以下は▲8六同歩△2五歩▲3五角△4四銀▲1七角で角を6四に移動させる下準備をしてから△8五歩~△8六歩と垂らし、▲1一と~▲8四香で△7一玉と追われたものの、後に△8五桂~△7四金~△8四金と玉頭の爆弾である香車をむしり取って穴熊を攻め潰す展開となり、石川六段が快勝した。
窪田五段の将棋からは位取りを相手にした場合は多少強引でも攻めの姿勢を貫いて押さえ込まれないことの重要性を、石川六段の将棋からは6七金型の穴熊はそれほど固くない(本譜はのちに▲7七金と寄る手が出現したが)という事実を、実戦を通しての見事なお手本でそれぞれ再認識。非常に参考になった二局であった。
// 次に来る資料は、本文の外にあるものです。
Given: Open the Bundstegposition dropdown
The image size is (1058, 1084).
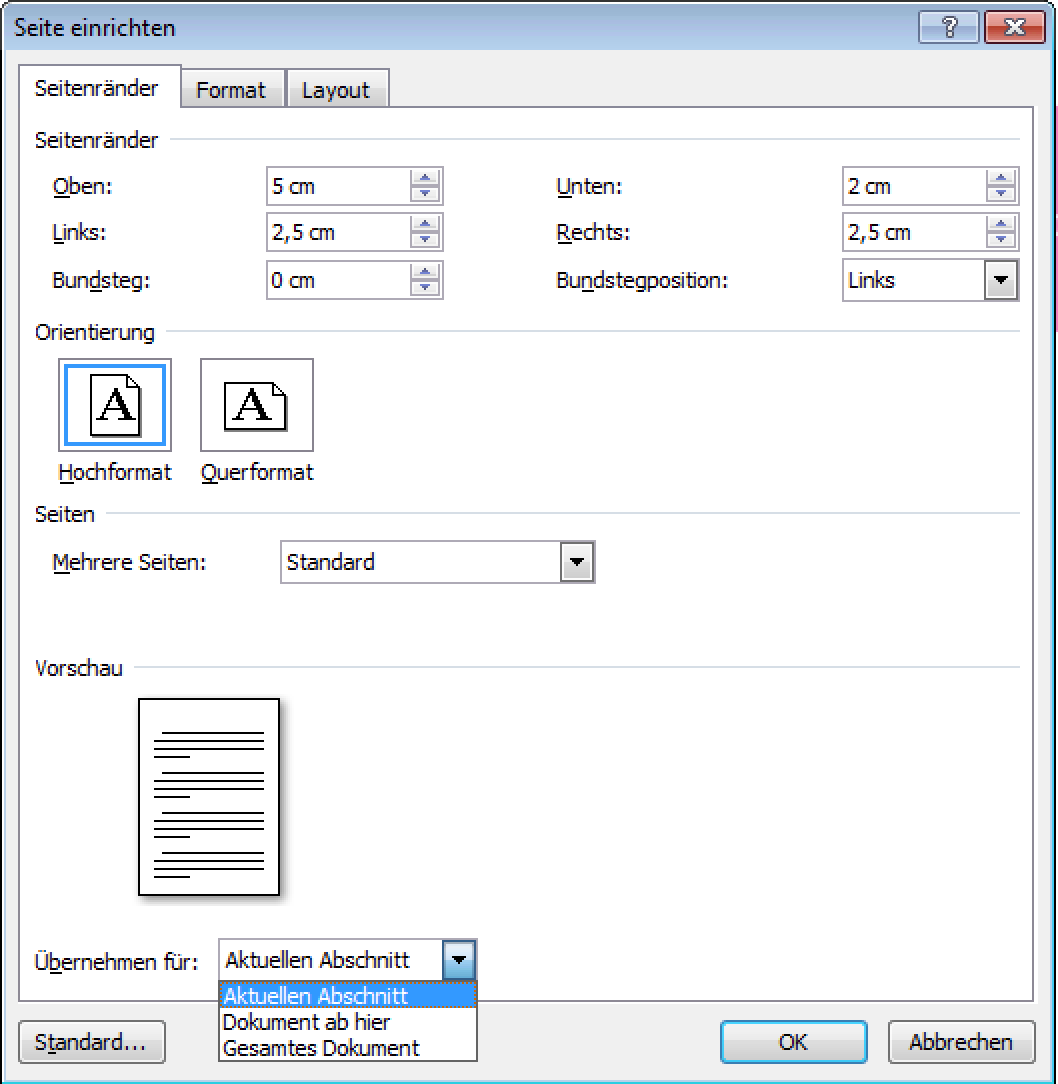Looking at the screenshot, I should [1000, 281].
追記(11月17日):田中魁-石川戦に関しては名人戦棋譜速報の「控え室の検討」に「控え室ではずっと居飛車よしと言われていたが、いつしか逆転し、最後は大差となっていた」という記述あり。石川六段快勝という表現は、結果的にはともかく途中過程を省みるにあまり適切ではないようである。